Task objective - Reproduce the material verbatim from the line containing "The image size is (1104, 817)." through the line containing "Action: [1106, 17]", including both of those lines.

Excerpted data -

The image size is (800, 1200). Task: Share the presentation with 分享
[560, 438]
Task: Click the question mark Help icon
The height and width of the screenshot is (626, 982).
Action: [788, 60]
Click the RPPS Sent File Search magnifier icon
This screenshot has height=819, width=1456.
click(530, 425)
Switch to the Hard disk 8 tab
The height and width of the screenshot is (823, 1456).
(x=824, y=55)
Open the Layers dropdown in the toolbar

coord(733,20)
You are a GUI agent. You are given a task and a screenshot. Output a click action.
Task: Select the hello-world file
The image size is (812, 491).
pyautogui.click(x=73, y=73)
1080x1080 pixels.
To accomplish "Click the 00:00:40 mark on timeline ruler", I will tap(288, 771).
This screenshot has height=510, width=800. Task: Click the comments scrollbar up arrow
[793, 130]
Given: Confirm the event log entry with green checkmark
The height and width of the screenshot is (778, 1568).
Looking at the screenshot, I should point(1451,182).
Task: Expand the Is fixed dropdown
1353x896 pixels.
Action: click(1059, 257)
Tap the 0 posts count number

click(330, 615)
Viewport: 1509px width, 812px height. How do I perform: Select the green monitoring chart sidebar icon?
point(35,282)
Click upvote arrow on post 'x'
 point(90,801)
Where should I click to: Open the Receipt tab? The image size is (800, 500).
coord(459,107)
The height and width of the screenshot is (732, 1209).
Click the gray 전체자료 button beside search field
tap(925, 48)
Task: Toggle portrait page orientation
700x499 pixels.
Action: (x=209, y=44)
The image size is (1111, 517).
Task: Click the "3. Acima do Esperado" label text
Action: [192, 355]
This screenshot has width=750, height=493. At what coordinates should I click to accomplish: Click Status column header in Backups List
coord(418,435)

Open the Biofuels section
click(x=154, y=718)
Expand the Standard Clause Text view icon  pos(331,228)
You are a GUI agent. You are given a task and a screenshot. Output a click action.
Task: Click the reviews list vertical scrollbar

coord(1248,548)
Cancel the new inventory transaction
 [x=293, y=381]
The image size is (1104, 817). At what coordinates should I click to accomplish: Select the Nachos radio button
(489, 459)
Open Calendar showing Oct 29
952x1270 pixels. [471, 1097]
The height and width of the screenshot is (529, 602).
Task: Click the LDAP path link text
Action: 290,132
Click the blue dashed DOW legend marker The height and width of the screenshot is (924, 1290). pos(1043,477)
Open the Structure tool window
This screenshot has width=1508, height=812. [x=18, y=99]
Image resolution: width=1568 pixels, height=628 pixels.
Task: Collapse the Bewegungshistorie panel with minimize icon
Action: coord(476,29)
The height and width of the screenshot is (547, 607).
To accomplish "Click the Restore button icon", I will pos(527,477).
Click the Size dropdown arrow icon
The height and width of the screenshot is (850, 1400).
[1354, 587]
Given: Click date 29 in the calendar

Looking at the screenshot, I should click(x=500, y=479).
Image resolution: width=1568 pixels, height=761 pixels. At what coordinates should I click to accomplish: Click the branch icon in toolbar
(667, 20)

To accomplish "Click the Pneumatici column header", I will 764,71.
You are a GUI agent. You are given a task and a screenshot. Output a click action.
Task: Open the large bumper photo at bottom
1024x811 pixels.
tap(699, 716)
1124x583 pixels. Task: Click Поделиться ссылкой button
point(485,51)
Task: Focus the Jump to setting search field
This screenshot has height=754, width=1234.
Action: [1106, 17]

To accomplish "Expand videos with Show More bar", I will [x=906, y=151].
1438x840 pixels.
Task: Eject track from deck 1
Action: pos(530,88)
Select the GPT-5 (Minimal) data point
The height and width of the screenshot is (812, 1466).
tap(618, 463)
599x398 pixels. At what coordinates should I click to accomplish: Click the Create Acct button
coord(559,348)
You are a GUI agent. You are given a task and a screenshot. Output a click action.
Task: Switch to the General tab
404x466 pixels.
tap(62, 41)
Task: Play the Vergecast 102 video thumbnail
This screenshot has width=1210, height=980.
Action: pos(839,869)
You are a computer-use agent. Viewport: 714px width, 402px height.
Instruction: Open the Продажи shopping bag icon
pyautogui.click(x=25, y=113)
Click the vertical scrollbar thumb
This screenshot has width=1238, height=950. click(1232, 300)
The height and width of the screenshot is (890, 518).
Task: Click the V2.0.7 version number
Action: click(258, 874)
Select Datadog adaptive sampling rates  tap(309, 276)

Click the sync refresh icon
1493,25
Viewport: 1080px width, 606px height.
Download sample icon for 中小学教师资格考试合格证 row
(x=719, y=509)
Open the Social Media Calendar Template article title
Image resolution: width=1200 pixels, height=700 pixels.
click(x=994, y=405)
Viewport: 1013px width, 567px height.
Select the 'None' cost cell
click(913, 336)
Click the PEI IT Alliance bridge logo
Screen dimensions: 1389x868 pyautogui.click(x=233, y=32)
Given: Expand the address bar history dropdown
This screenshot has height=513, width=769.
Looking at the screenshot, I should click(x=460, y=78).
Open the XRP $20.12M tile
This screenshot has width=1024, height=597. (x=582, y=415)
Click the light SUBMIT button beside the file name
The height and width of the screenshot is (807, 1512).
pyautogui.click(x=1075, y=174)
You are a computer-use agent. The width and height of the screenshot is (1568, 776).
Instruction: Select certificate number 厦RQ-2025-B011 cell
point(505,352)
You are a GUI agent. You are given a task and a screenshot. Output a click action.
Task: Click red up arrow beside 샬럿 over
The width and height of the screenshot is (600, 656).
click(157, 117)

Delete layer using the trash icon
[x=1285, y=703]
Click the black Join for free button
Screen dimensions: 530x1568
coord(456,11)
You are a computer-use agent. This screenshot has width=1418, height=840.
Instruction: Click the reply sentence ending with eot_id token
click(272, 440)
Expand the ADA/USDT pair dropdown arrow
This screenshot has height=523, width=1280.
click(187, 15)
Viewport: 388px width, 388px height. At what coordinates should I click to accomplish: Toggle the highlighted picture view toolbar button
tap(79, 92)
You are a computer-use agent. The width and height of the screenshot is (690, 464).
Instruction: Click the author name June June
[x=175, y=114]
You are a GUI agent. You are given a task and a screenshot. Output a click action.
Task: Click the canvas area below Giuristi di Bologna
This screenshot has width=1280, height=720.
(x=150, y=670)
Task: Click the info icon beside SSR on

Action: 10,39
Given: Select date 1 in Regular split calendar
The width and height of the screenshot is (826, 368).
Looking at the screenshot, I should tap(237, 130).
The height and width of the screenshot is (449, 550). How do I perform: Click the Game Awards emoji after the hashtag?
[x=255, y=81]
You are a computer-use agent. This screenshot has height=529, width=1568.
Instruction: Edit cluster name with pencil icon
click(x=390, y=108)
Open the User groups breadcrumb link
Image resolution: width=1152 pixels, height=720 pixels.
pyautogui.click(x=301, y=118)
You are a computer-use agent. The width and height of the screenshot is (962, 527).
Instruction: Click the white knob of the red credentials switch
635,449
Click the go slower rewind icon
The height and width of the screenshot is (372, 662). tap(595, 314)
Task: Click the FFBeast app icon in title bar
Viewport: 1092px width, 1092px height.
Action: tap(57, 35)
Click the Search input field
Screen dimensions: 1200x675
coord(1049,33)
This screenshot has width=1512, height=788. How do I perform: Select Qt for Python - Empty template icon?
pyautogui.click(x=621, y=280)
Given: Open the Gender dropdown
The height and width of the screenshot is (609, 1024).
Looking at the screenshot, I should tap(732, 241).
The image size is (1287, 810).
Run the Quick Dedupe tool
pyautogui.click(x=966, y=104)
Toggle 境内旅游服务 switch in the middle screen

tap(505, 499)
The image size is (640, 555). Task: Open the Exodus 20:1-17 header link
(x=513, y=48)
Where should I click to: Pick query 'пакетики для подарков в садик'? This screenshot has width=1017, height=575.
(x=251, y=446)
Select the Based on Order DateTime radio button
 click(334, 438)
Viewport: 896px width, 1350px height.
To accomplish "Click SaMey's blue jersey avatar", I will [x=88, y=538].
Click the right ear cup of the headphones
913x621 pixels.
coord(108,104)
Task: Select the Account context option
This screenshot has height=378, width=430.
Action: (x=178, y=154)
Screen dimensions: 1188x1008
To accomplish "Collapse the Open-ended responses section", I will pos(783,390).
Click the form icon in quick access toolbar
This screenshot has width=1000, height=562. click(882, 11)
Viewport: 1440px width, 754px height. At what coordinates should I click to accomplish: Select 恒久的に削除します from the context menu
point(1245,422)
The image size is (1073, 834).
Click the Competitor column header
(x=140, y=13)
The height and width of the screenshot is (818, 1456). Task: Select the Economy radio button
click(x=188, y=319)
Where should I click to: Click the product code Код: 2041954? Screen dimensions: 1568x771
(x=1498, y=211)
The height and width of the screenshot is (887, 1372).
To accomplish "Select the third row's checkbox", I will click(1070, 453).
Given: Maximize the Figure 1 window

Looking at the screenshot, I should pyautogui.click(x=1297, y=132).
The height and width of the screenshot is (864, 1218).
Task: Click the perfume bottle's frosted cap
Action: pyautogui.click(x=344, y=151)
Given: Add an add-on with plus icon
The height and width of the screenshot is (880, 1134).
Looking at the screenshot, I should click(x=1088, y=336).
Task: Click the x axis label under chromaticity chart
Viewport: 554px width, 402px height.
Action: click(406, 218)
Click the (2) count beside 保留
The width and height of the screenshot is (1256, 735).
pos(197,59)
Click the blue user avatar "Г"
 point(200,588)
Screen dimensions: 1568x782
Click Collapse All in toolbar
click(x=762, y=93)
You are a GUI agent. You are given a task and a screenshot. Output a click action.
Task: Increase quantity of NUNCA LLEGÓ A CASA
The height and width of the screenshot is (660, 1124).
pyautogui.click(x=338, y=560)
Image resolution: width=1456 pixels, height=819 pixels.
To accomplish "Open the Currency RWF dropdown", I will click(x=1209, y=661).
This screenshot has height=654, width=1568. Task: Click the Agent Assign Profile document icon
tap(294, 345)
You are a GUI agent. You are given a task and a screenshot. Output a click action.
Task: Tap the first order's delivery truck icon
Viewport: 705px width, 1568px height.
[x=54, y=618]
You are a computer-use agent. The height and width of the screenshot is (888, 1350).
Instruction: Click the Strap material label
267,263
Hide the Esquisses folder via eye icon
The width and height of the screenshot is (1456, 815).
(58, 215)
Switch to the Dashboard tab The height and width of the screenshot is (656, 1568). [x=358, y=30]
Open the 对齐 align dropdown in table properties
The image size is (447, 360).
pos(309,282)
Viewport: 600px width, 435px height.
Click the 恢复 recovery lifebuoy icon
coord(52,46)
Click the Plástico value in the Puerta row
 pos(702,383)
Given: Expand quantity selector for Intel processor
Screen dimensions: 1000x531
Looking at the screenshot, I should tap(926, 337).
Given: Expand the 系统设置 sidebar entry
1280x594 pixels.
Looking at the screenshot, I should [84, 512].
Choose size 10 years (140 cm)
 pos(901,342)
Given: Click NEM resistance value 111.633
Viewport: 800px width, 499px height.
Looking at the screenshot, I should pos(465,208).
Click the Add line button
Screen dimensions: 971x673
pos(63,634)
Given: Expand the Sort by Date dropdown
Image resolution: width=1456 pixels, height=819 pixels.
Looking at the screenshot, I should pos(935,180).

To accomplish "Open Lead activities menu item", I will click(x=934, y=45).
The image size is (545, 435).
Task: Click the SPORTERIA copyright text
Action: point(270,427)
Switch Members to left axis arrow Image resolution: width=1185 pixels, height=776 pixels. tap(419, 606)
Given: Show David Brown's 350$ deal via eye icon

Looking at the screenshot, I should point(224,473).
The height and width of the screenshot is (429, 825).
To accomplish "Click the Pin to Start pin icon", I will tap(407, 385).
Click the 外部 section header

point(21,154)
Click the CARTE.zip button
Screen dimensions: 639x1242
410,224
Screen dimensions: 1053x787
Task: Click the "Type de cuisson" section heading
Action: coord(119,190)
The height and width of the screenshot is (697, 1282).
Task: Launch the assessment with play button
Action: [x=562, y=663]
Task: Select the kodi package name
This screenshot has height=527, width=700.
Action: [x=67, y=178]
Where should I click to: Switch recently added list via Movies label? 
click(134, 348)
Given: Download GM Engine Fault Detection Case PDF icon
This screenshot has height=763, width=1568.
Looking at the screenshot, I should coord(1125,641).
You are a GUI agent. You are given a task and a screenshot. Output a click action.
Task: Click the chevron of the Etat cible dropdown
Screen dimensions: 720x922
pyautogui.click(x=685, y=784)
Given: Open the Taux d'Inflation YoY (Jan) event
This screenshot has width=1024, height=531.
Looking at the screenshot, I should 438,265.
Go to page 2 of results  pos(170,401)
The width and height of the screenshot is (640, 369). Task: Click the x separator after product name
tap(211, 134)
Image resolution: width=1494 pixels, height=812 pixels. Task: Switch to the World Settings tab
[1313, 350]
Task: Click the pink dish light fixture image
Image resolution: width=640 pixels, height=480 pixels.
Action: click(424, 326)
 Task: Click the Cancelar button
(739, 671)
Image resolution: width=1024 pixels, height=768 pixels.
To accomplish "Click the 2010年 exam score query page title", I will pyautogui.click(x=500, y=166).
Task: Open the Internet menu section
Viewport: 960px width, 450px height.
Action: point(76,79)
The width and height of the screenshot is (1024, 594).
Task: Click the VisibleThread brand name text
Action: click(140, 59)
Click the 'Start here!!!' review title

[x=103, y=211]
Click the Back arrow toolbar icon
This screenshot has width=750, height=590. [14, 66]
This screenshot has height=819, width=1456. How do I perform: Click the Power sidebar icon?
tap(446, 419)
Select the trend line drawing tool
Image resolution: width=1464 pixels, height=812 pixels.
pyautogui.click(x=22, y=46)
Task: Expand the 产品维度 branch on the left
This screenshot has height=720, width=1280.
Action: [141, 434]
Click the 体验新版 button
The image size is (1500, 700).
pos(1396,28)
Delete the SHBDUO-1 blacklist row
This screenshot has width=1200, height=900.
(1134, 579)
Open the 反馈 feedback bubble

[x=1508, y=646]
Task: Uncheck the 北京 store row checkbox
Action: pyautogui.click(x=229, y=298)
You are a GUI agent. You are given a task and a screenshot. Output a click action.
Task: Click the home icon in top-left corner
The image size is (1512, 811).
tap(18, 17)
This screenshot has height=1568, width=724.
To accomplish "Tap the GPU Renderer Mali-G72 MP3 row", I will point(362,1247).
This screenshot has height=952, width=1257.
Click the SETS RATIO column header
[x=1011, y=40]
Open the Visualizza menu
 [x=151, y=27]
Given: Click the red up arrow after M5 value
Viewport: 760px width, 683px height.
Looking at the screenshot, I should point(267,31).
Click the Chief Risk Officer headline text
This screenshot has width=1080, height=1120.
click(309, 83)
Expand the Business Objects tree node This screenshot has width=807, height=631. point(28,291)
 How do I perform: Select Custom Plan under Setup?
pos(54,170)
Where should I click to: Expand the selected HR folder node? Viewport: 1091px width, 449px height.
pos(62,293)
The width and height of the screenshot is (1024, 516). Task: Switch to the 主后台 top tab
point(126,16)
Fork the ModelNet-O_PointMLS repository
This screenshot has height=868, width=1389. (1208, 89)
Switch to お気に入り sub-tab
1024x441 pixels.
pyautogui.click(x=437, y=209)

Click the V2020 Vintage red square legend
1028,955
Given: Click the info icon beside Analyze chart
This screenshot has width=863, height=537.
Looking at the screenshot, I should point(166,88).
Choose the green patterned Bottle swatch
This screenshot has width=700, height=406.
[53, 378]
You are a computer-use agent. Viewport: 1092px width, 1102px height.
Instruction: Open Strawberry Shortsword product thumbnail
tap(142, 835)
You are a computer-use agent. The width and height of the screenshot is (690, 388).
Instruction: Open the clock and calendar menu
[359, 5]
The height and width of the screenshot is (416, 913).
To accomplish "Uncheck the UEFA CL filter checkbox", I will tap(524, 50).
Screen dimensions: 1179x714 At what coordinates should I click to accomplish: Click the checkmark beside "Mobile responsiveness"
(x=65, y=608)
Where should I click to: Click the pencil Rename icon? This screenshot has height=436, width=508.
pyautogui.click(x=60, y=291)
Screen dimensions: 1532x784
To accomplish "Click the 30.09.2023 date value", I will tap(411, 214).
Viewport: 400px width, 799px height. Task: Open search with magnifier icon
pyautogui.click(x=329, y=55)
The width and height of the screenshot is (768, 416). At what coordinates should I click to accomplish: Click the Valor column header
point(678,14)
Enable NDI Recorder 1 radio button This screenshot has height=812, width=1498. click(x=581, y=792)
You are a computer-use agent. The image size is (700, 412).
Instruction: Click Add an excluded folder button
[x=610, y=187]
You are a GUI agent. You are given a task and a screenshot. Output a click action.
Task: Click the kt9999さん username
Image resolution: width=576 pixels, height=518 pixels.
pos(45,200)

Answer for the task -
The image size is (1104, 817). At what coordinates should I click to accomplish: Select the Nachos radio button
(489, 459)
Open Calendar showing Oct 29
952x1270 pixels. [471, 1097]
The height and width of the screenshot is (529, 602).
Task: Click the LDAP path link text
Action: 290,132
Click the blue dashed DOW legend marker The height and width of the screenshot is (924, 1290). pos(1043,477)
Open the Structure tool window
This screenshot has width=1508, height=812. [x=18, y=99]
Image resolution: width=1568 pixels, height=628 pixels.
Task: Collapse the Bewegungshistorie panel with minimize icon
Action: coord(476,29)
The height and width of the screenshot is (547, 607).
To accomplish "Click the Restore button icon", I will pos(527,477).
Click the Size dropdown arrow icon
The height and width of the screenshot is (850, 1400).
[1354, 587]
Given: Click date 29 in the calendar

Looking at the screenshot, I should click(x=500, y=479).
Image resolution: width=1568 pixels, height=761 pixels. At what coordinates should I click to accomplish: Click the branch icon in toolbar
(667, 20)

To accomplish "Click the Pneumatici column header", I will 764,71.
You are a GUI agent. You are given a task and a screenshot. Output a click action.
Task: Open the large bumper photo at bottom
1024x811 pixels.
tap(699, 716)
1124x583 pixels. Task: Click Поделиться ссылкой button
point(485,51)
Task: Focus the Jump to setting search field
This screenshot has height=754, width=1234.
Action: [1106, 17]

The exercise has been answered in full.